** WORK INSTRUCTIONS **
Reproduce the following lines word for word, keeping every character and line break unchanged.

** LISTED ENTRIES **

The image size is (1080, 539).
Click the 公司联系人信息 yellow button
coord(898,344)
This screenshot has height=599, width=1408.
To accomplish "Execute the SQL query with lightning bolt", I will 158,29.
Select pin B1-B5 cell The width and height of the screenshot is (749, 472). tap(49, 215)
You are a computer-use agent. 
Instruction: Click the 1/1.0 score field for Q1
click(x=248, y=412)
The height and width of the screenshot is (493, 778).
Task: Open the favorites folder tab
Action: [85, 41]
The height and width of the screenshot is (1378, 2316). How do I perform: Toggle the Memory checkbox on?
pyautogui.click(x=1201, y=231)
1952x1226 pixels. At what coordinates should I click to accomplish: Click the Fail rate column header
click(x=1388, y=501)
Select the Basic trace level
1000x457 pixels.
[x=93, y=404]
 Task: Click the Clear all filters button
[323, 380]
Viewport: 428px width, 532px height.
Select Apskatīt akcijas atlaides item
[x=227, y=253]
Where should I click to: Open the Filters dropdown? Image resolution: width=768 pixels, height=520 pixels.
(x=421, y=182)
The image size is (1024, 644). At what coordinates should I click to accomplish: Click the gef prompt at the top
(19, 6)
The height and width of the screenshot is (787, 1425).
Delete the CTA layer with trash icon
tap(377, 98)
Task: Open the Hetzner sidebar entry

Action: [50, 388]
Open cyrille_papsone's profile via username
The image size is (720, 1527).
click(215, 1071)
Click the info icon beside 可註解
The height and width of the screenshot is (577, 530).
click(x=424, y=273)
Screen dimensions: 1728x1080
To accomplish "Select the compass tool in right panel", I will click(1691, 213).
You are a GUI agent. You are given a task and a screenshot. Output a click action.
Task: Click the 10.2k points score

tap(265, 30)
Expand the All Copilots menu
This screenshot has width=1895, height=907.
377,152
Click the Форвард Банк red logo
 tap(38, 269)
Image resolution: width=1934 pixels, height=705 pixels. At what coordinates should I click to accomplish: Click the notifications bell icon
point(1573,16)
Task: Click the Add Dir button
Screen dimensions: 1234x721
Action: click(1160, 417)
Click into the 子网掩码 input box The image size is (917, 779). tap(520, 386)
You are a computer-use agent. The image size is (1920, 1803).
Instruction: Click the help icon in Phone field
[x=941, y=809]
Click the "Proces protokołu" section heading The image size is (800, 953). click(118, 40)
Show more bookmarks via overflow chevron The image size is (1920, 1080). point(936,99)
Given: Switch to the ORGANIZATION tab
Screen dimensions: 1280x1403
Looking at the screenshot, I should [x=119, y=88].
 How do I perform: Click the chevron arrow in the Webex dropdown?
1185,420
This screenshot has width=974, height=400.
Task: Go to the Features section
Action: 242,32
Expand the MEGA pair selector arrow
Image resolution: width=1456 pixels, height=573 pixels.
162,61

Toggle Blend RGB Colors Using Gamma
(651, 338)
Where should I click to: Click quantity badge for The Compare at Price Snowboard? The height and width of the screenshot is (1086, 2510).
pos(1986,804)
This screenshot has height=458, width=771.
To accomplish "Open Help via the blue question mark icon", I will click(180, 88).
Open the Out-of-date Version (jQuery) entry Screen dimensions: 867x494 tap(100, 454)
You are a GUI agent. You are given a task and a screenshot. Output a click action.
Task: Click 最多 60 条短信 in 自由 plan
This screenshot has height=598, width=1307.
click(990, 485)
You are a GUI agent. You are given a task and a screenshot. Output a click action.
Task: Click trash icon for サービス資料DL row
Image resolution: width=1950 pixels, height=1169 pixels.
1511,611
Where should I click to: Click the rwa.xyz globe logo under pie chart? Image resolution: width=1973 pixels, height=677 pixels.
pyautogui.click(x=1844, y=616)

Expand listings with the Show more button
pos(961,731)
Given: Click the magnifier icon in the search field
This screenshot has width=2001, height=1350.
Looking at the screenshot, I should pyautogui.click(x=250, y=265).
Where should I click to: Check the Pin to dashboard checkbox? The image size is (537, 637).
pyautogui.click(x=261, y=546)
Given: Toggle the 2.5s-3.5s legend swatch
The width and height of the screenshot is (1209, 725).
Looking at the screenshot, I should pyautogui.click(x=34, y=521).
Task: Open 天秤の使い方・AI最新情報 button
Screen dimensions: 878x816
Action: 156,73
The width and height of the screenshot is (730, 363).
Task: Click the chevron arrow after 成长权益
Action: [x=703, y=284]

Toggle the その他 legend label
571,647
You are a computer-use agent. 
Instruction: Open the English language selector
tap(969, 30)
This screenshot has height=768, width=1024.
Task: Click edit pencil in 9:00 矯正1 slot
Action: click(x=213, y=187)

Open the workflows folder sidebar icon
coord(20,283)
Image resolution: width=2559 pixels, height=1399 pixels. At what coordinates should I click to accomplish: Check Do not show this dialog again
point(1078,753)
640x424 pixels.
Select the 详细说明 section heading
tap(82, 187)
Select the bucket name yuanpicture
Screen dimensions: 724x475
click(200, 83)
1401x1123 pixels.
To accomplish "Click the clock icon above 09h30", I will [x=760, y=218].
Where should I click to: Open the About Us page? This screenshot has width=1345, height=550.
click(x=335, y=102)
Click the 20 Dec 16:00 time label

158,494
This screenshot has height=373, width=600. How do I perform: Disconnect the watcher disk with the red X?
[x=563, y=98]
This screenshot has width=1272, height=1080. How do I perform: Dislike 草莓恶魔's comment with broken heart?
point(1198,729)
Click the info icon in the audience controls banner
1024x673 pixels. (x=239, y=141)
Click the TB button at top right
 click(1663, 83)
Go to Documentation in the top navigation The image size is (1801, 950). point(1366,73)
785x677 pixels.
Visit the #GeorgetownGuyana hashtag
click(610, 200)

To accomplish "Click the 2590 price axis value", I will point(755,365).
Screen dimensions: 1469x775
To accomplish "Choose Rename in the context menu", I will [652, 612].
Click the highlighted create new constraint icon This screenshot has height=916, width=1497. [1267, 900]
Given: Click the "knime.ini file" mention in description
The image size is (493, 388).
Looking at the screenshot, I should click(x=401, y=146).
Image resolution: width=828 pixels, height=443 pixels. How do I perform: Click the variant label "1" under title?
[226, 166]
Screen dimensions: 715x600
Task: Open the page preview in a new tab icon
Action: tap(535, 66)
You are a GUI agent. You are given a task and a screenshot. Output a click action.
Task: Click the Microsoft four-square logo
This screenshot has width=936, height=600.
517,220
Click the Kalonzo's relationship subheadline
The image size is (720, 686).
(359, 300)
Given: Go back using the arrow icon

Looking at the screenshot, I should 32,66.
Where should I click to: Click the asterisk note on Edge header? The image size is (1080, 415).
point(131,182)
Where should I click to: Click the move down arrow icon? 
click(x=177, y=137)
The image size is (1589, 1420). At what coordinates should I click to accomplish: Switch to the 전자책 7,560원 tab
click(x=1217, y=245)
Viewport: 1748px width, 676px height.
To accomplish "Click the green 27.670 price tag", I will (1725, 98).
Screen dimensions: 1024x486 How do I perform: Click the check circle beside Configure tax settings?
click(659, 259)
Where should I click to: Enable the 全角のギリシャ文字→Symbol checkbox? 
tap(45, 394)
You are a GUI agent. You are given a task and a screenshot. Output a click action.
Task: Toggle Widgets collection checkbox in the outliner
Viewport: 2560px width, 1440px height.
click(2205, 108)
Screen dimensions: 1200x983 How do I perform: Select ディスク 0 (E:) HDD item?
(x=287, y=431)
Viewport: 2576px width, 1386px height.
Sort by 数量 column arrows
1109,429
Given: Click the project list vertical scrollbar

** WRITTEN RESPONSE **
The image size is (1080, 539).
Click the 公司联系人信息 yellow button
coord(898,344)
This screenshot has height=599, width=1408.
To accomplish "Execute the SQL query with lightning bolt", I will 158,29.
Select pin B1-B5 cell The width and height of the screenshot is (749, 472). tap(49, 215)
You are a computer-use agent. 
Instruction: Click the 1/1.0 score field for Q1
click(x=248, y=412)
The height and width of the screenshot is (493, 778).
Task: Open the favorites folder tab
Action: [85, 41]
The height and width of the screenshot is (1378, 2316). How do I perform: Toggle the Memory checkbox on?
pyautogui.click(x=1201, y=231)
1952x1226 pixels. At what coordinates should I click to accomplish: Click the Fail rate column header
click(x=1388, y=501)
Select the Basic trace level
1000x457 pixels.
[x=93, y=404]
 Task: Click the Clear all filters button
[323, 380]
Viewport: 428px width, 532px height.
Select Apskatīt akcijas atlaides item
[x=227, y=253]
Where should I click to: Open the Filters dropdown? Image resolution: width=768 pixels, height=520 pixels.
(x=421, y=182)
The image size is (1024, 644). At what coordinates should I click to accomplish: Click the gef prompt at the top
(19, 6)
The height and width of the screenshot is (787, 1425).
Delete the CTA layer with trash icon
tap(377, 98)
Task: Open the Hetzner sidebar entry

Action: [50, 388]
Open cyrille_papsone's profile via username
The image size is (720, 1527).
click(215, 1071)
Click the info icon beside 可註解
The height and width of the screenshot is (577, 530).
click(x=424, y=273)
Screen dimensions: 1728x1080
To accomplish "Select the compass tool in right panel", I will click(1691, 213).
You are a GUI agent. You are given a task and a screenshot. Output a click action.
Task: Click the 10.2k points score

tap(265, 30)
Expand the All Copilots menu
This screenshot has width=1895, height=907.
377,152
Click the Форвард Банк red logo
 tap(38, 269)
Image resolution: width=1934 pixels, height=705 pixels. At what coordinates should I click to accomplish: Click the notifications bell icon
point(1573,16)
Task: Click the Add Dir button
Screen dimensions: 1234x721
Action: click(1160, 417)
Click into the 子网掩码 input box The image size is (917, 779). tap(520, 386)
You are a computer-use agent. The image size is (1920, 1803).
Instruction: Click the help icon in Phone field
[x=941, y=809]
Click the "Proces protokołu" section heading The image size is (800, 953). click(118, 40)
Show more bookmarks via overflow chevron The image size is (1920, 1080). point(936,99)
Given: Switch to the ORGANIZATION tab
Screen dimensions: 1280x1403
Looking at the screenshot, I should [x=119, y=88].
 How do I perform: Click the chevron arrow in the Webex dropdown?
1185,420
This screenshot has width=974, height=400.
Task: Go to the Features section
Action: 242,32
Expand the MEGA pair selector arrow
Image resolution: width=1456 pixels, height=573 pixels.
162,61

Toggle Blend RGB Colors Using Gamma
(651, 338)
Where should I click to: Click quantity badge for The Compare at Price Snowboard? The height and width of the screenshot is (1086, 2510).
pos(1986,804)
This screenshot has height=458, width=771.
To accomplish "Open Help via the blue question mark icon", I will click(180, 88).
Open the Out-of-date Version (jQuery) entry Screen dimensions: 867x494 tap(100, 454)
You are a GUI agent. You are given a task and a screenshot. Output a click action.
Task: Click 最多 60 条短信 in 自由 plan
This screenshot has height=598, width=1307.
click(990, 485)
You are a GUI agent. You are given a task and a screenshot. Output a click action.
Task: Click trash icon for サービス資料DL row
Image resolution: width=1950 pixels, height=1169 pixels.
1511,611
Where should I click to: Click the rwa.xyz globe logo under pie chart? Image resolution: width=1973 pixels, height=677 pixels.
pyautogui.click(x=1844, y=616)

Expand listings with the Show more button
pos(961,731)
Given: Click the magnifier icon in the search field
This screenshot has width=2001, height=1350.
Looking at the screenshot, I should pyautogui.click(x=250, y=265).
Where should I click to: Check the Pin to dashboard checkbox? The image size is (537, 637).
pyautogui.click(x=261, y=546)
Given: Toggle the 2.5s-3.5s legend swatch
The width and height of the screenshot is (1209, 725).
Looking at the screenshot, I should pyautogui.click(x=34, y=521).
Task: Open 天秤の使い方・AI最新情報 button
Screen dimensions: 878x816
Action: 156,73
The width and height of the screenshot is (730, 363).
Task: Click the chevron arrow after 成长权益
Action: [x=703, y=284]

Toggle the その他 legend label
571,647
You are a computer-use agent. 
Instruction: Open the English language selector
tap(969, 30)
This screenshot has height=768, width=1024.
Task: Click edit pencil in 9:00 矯正1 slot
Action: click(x=213, y=187)

Open the workflows folder sidebar icon
coord(20,283)
Image resolution: width=2559 pixels, height=1399 pixels. At what coordinates should I click to accomplish: Check Do not show this dialog again
point(1078,753)
640x424 pixels.
Select the 详细说明 section heading
tap(82, 187)
Select the bucket name yuanpicture
Screen dimensions: 724x475
click(200, 83)
1401x1123 pixels.
To accomplish "Click the clock icon above 09h30", I will [x=760, y=218].
Where should I click to: Open the About Us page? This screenshot has width=1345, height=550.
click(x=335, y=102)
Click the 20 Dec 16:00 time label

158,494
This screenshot has height=373, width=600. How do I perform: Disconnect the watcher disk with the red X?
[x=563, y=98]
This screenshot has width=1272, height=1080. How do I perform: Dislike 草莓恶魔's comment with broken heart?
point(1198,729)
Click the info icon in the audience controls banner
1024x673 pixels. (x=239, y=141)
Click the TB button at top right
 click(1663, 83)
Go to Documentation in the top navigation The image size is (1801, 950). point(1366,73)
785x677 pixels.
Visit the #GeorgetownGuyana hashtag
click(610, 200)

To accomplish "Click the 2590 price axis value", I will point(755,365).
Screen dimensions: 1469x775
To accomplish "Choose Rename in the context menu", I will [652, 612].
Click the highlighted create new constraint icon This screenshot has height=916, width=1497. [1267, 900]
Given: Click the "knime.ini file" mention in description
The image size is (493, 388).
Looking at the screenshot, I should click(x=401, y=146).
Image resolution: width=828 pixels, height=443 pixels. How do I perform: Click the variant label "1" under title?
[226, 166]
Screen dimensions: 715x600
Task: Open the page preview in a new tab icon
Action: tap(535, 66)
You are a GUI agent. You are given a task and a screenshot. Output a click action.
Task: Click the Microsoft four-square logo
This screenshot has width=936, height=600.
517,220
Click the Kalonzo's relationship subheadline
The image size is (720, 686).
(359, 300)
Given: Go back using the arrow icon

Looking at the screenshot, I should 32,66.
Where should I click to: Click the asterisk note on Edge header? The image size is (1080, 415).
point(131,182)
Where should I click to: Click the move down arrow icon? 
click(x=177, y=137)
The image size is (1589, 1420). At what coordinates should I click to accomplish: Switch to the 전자책 7,560원 tab
click(x=1217, y=245)
Viewport: 1748px width, 676px height.
To accomplish "Click the green 27.670 price tag", I will (1725, 98).
Screen dimensions: 1024x486 How do I perform: Click the check circle beside Configure tax settings?
click(659, 259)
Where should I click to: Enable the 全角のギリシャ文字→Symbol checkbox? 
tap(45, 394)
You are a GUI agent. You are given a task and a screenshot. Output a click action.
Task: Toggle Widgets collection checkbox in the outliner
Viewport: 2560px width, 1440px height.
click(2205, 108)
Screen dimensions: 1200x983 How do I perform: Select ディスク 0 (E:) HDD item?
(x=287, y=431)
Viewport: 2576px width, 1386px height.
Sort by 数量 column arrows
1109,429
Given: Click the project list vertical scrollbar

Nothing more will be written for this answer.